DATA TO USE section start

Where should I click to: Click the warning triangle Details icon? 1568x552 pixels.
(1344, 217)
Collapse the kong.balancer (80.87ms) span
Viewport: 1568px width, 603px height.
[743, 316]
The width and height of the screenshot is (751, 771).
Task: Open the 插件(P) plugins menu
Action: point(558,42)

DATA TO USE section end

● WHAT THIS TASK INVOLVES:
Output the line containing "Collapse the kong.balancer (80.87ms) span" and all lines after it to the end of the records, exactly as given.

● EXERCISE SOLUTION:
Collapse the kong.balancer (80.87ms) span
Viewport: 1568px width, 603px height.
[743, 316]
The width and height of the screenshot is (751, 771).
Task: Open the 插件(P) plugins menu
Action: point(558,42)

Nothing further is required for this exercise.